In 2019, an international group of researchers looking at the mission statements of UK universities came to the same conclusion (Seeber et al., 2019). They used 20 factors that are often mentioned in UK universities’ missions, such as student graduates served, staff served, quality attribute, research mean, community served, society served, innovation attribute, and international attribute.
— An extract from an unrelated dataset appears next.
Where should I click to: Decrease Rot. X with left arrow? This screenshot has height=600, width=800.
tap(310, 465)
The researchers could not otherwise conclude that mission statements are identity narratives more a type of symbolic representation of the HEI.
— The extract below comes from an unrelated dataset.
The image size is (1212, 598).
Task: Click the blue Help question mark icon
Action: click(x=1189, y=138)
The following year two authors of the previous group (Huisman & Mampaey, 2020) extended the research to 21 categories that UK universities could use to differentiate themselves relating to missions compared between 2005 and 2015. Again, they found even more similarities in 2015 than in 2005. The elements were rather vague and common, if not bland, without further specifying what was understood by words like “excellence”, “top quality”, “a strong community”, and “a stimulating atmosphere”.
Organizational practices, values, and beliefs that underpin critical thinking are transparency, authenticity and integrity, innovation, sustainability, empowered engagement and active commitment (synonyms to broad entrepreneurship), open communication, respect for diversity, equity, and inclusion (DEI) (Bollaert, 2024). Indeed, we come to a long and difficult list of features of modern leadership in HE(Is), which conforms to the long list at the beginning of this article (see Section 4). Those values and beliefs typically shape the necessary organizational culture that is needed in HEIs even more than before AI. Unfortunately, several of these values are being attacked by some national governments and AI company executives at the moment. It is therefore important that the whole of the leadership on each level of the institution acts as a collective to those values.
This organizational culture will not be shaped nor survive if the university’s leadership does not reflect the values above. ‘Walk the talk’ is a most convincing and motivating practice for modern leadership. It is therefore crucial to create an environment that encourages innovation and tolerates failure, also in AI use. That was also one of the recommendations of the study by the Centre for Higher Education Governance Ghent (CHEGG) at Ghent University and the Centre for Higher Education Policy Studies (CHEPS) at Twente University on how one can create a culture for quality enhancement (Kottman et al., 2016). With leadership the researchers also added the importance of blended leadership, combining managerial and academic values in teaching and learning, and addressing the collective, not solely the individual teachers.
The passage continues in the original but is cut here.